*REQUIRED WORK*. Reproduce each record exactly.

(Items listed in a dataset)
════════════════════

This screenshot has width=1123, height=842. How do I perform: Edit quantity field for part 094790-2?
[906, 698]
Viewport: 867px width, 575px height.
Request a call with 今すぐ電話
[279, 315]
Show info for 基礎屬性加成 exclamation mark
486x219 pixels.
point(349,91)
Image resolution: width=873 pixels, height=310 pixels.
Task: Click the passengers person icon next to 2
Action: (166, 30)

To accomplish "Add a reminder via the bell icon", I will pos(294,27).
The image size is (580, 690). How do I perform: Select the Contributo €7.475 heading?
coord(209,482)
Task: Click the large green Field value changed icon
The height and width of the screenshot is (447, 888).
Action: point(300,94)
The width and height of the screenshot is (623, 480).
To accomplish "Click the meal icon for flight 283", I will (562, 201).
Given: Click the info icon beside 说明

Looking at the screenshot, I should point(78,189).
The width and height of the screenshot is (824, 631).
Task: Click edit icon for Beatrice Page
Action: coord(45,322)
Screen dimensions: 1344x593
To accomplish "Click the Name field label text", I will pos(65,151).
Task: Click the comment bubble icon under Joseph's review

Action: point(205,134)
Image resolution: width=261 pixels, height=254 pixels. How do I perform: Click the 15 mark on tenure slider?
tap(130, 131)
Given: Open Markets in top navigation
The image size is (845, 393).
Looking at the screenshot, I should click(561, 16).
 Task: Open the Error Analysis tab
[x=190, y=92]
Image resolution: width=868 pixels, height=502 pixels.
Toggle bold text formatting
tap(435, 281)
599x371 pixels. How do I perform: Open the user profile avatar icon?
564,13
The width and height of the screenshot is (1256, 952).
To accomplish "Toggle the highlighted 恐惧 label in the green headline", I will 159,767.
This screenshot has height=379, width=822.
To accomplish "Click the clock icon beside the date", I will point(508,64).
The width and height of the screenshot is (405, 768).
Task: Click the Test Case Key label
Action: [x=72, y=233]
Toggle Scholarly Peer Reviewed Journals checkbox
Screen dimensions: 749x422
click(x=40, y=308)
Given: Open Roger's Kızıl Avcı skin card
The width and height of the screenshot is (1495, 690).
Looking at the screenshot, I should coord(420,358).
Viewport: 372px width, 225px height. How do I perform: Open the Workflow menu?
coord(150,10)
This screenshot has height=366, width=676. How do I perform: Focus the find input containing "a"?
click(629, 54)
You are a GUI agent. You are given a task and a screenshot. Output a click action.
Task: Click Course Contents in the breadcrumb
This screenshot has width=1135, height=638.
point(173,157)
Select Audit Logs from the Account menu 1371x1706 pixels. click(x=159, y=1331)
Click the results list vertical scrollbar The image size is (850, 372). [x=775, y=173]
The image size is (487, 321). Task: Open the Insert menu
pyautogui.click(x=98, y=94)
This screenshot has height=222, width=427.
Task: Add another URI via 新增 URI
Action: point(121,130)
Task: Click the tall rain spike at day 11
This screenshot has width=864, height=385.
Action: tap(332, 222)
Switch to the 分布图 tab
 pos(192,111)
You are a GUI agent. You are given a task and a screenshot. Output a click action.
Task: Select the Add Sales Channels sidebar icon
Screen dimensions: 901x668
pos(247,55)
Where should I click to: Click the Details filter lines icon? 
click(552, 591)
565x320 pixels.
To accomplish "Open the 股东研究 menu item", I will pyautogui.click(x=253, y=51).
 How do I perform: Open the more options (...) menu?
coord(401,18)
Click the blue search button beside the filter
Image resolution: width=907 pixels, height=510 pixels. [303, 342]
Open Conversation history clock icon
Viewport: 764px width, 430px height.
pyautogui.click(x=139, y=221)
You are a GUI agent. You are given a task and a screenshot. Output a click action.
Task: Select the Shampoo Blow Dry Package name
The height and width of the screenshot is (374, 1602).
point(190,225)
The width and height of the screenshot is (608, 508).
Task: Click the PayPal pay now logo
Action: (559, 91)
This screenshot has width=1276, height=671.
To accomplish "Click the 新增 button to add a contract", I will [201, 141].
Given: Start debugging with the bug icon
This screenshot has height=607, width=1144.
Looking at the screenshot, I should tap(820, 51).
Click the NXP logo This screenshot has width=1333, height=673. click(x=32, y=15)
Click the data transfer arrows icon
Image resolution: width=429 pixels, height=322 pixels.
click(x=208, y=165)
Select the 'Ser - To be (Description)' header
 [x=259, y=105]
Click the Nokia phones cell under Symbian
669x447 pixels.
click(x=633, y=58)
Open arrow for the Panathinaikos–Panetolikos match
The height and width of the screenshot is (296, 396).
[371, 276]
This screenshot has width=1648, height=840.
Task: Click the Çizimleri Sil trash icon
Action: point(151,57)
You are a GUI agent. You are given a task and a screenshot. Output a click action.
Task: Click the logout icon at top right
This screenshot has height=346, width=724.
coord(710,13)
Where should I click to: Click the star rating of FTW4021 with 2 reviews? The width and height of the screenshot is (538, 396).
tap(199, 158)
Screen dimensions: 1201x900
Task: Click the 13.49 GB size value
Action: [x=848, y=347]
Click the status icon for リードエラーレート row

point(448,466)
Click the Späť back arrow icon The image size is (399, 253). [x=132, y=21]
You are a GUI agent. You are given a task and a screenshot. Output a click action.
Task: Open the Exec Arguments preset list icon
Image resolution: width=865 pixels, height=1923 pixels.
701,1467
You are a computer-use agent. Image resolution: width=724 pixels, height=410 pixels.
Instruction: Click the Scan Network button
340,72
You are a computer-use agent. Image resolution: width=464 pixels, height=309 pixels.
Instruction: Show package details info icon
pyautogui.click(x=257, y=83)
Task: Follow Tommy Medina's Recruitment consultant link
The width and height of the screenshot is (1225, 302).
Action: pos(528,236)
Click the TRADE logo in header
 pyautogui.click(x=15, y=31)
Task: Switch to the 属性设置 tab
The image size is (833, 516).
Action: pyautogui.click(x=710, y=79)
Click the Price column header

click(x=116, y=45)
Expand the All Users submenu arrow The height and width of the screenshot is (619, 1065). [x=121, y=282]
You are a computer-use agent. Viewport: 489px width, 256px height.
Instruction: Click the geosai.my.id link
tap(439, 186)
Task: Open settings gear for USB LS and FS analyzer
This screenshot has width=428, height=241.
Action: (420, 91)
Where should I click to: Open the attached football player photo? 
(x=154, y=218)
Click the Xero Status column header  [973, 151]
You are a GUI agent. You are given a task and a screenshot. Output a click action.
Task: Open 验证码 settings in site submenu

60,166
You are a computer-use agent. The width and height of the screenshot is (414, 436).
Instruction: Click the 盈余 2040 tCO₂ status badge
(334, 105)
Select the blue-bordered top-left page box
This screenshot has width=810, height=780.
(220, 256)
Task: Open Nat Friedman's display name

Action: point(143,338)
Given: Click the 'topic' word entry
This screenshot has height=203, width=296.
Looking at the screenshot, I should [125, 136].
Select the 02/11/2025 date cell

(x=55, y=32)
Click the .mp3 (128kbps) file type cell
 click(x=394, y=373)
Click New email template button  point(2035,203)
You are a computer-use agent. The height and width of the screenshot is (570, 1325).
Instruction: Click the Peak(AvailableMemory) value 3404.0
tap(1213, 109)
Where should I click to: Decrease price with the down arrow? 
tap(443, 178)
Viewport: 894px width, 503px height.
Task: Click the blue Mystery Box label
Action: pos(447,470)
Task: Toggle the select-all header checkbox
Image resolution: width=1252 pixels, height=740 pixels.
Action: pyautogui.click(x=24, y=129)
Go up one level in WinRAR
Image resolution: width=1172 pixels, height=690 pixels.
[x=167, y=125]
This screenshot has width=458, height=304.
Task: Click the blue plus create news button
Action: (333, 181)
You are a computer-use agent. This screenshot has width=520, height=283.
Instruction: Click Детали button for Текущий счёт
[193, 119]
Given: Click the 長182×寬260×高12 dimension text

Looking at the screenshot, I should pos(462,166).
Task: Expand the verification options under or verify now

════════════════════

*FINISHED TASK*.
This screenshot has width=1123, height=842. How do I perform: Edit quantity field for part 094790-2?
[906, 698]
Viewport: 867px width, 575px height.
Request a call with 今すぐ電話
[279, 315]
Show info for 基礎屬性加成 exclamation mark
486x219 pixels.
point(349,91)
Image resolution: width=873 pixels, height=310 pixels.
Task: Click the passengers person icon next to 2
Action: (166, 30)

To accomplish "Add a reminder via the bell icon", I will pos(294,27).
The image size is (580, 690). How do I perform: Select the Contributo €7.475 heading?
coord(209,482)
Task: Click the large green Field value changed icon
The height and width of the screenshot is (447, 888).
Action: point(300,94)
The width and height of the screenshot is (623, 480).
To accomplish "Click the meal icon for flight 283", I will (562, 201).
Given: Click the info icon beside 说明

Looking at the screenshot, I should point(78,189).
The width and height of the screenshot is (824, 631).
Task: Click edit icon for Beatrice Page
Action: coord(45,322)
Screen dimensions: 1344x593
To accomplish "Click the Name field label text", I will pos(65,151).
Task: Click the comment bubble icon under Joseph's review

Action: point(205,134)
Image resolution: width=261 pixels, height=254 pixels. How do I perform: Click the 15 mark on tenure slider?
tap(130, 131)
Given: Open Markets in top navigation
The image size is (845, 393).
Looking at the screenshot, I should click(561, 16).
 Task: Open the Error Analysis tab
[x=190, y=92]
Image resolution: width=868 pixels, height=502 pixels.
Toggle bold text formatting
tap(435, 281)
599x371 pixels. How do I perform: Open the user profile avatar icon?
564,13
The width and height of the screenshot is (1256, 952).
To accomplish "Toggle the highlighted 恐惧 label in the green headline", I will 159,767.
This screenshot has height=379, width=822.
To accomplish "Click the clock icon beside the date", I will point(508,64).
The width and height of the screenshot is (405, 768).
Task: Click the Test Case Key label
Action: [x=72, y=233]
Toggle Scholarly Peer Reviewed Journals checkbox
Screen dimensions: 749x422
click(x=40, y=308)
Given: Open Roger's Kızıl Avcı skin card
The width and height of the screenshot is (1495, 690).
Looking at the screenshot, I should coord(420,358).
Viewport: 372px width, 225px height. How do I perform: Open the Workflow menu?
coord(150,10)
This screenshot has height=366, width=676. How do I perform: Focus the find input containing "a"?
click(629, 54)
You are a GUI agent. You are given a task and a screenshot. Output a click action.
Task: Click Course Contents in the breadcrumb
This screenshot has width=1135, height=638.
point(173,157)
Select Audit Logs from the Account menu 1371x1706 pixels. click(x=159, y=1331)
Click the results list vertical scrollbar The image size is (850, 372). [x=775, y=173]
The image size is (487, 321). Task: Open the Insert menu
pyautogui.click(x=98, y=94)
This screenshot has height=222, width=427.
Task: Add another URI via 新增 URI
Action: point(121,130)
Task: Click the tall rain spike at day 11
This screenshot has width=864, height=385.
Action: tap(332, 222)
Switch to the 分布图 tab
 pos(192,111)
You are a GUI agent. You are given a task and a screenshot. Output a click action.
Task: Select the Add Sales Channels sidebar icon
Screen dimensions: 901x668
pos(247,55)
Where should I click to: Click the Details filter lines icon? 
click(552, 591)
565x320 pixels.
To accomplish "Open the 股东研究 menu item", I will pyautogui.click(x=253, y=51).
 How do I perform: Open the more options (...) menu?
coord(401,18)
Click the blue search button beside the filter
Image resolution: width=907 pixels, height=510 pixels. [303, 342]
Open Conversation history clock icon
Viewport: 764px width, 430px height.
pyautogui.click(x=139, y=221)
You are a GUI agent. You are given a task and a screenshot. Output a click action.
Task: Select the Shampoo Blow Dry Package name
The height and width of the screenshot is (374, 1602).
point(190,225)
The width and height of the screenshot is (608, 508).
Task: Click the PayPal pay now logo
Action: (559, 91)
This screenshot has width=1276, height=671.
To accomplish "Click the 新增 button to add a contract", I will [201, 141].
Given: Start debugging with the bug icon
This screenshot has height=607, width=1144.
Looking at the screenshot, I should tap(820, 51).
Click the NXP logo This screenshot has width=1333, height=673. click(x=32, y=15)
Click the data transfer arrows icon
Image resolution: width=429 pixels, height=322 pixels.
click(x=208, y=165)
Select the 'Ser - To be (Description)' header
 [x=259, y=105]
Click the Nokia phones cell under Symbian
669x447 pixels.
click(x=633, y=58)
Open arrow for the Panathinaikos–Panetolikos match
The height and width of the screenshot is (296, 396).
[371, 276]
This screenshot has width=1648, height=840.
Task: Click the Çizimleri Sil trash icon
Action: point(151,57)
You are a GUI agent. You are given a task and a screenshot. Output a click action.
Task: Click the logout icon at top right
This screenshot has height=346, width=724.
coord(710,13)
Where should I click to: Click the star rating of FTW4021 with 2 reviews? The width and height of the screenshot is (538, 396).
tap(199, 158)
Screen dimensions: 1201x900
Task: Click the 13.49 GB size value
Action: [x=848, y=347]
Click the status icon for リードエラーレート row

point(448,466)
Click the Späť back arrow icon The image size is (399, 253). [x=132, y=21]
You are a GUI agent. You are given a task and a screenshot. Output a click action.
Task: Open the Exec Arguments preset list icon
Image resolution: width=865 pixels, height=1923 pixels.
701,1467
You are a computer-use agent. Image resolution: width=724 pixels, height=410 pixels.
Instruction: Click the Scan Network button
340,72
You are a computer-use agent. Image resolution: width=464 pixels, height=309 pixels.
Instruction: Show package details info icon
pyautogui.click(x=257, y=83)
Task: Follow Tommy Medina's Recruitment consultant link
The width and height of the screenshot is (1225, 302).
Action: pos(528,236)
Click the TRADE logo in header
 pyautogui.click(x=15, y=31)
Task: Switch to the 属性设置 tab
The image size is (833, 516).
Action: pyautogui.click(x=710, y=79)
Click the Price column header

click(x=116, y=45)
Expand the All Users submenu arrow The height and width of the screenshot is (619, 1065). [x=121, y=282]
You are a computer-use agent. Viewport: 489px width, 256px height.
Instruction: Click the geosai.my.id link
tap(439, 186)
Task: Open settings gear for USB LS and FS analyzer
This screenshot has width=428, height=241.
Action: (420, 91)
Where should I click to: Open the attached football player photo? 
(x=154, y=218)
Click the Xero Status column header  [973, 151]
You are a GUI agent. You are given a task and a screenshot. Output a click action.
Task: Open 验证码 settings in site submenu

60,166
You are a computer-use agent. The width and height of the screenshot is (414, 436).
Instruction: Click the 盈余 2040 tCO₂ status badge
(334, 105)
Select the blue-bordered top-left page box
This screenshot has width=810, height=780.
(220, 256)
Task: Open Nat Friedman's display name

Action: point(143,338)
Given: Click the 'topic' word entry
This screenshot has height=203, width=296.
Looking at the screenshot, I should [125, 136].
Select the 02/11/2025 date cell

(x=55, y=32)
Click the .mp3 (128kbps) file type cell
 click(x=394, y=373)
Click New email template button  point(2035,203)
You are a computer-use agent. The height and width of the screenshot is (570, 1325).
Instruction: Click the Peak(AvailableMemory) value 3404.0
tap(1213, 109)
Where should I click to: Decrease price with the down arrow? 
tap(443, 178)
Viewport: 894px width, 503px height.
Task: Click the blue Mystery Box label
Action: pos(447,470)
Task: Toggle the select-all header checkbox
Image resolution: width=1252 pixels, height=740 pixels.
Action: pyautogui.click(x=24, y=129)
Go up one level in WinRAR
Image resolution: width=1172 pixels, height=690 pixels.
[x=167, y=125]
This screenshot has width=458, height=304.
Task: Click the blue plus create news button
Action: (333, 181)
You are a computer-use agent. This screenshot has width=520, height=283.
Instruction: Click Детали button for Текущий счёт
[193, 119]
Given: Click the 長182×寬260×高12 dimension text

Looking at the screenshot, I should pos(462,166).
Task: Expand the verification options under or verify now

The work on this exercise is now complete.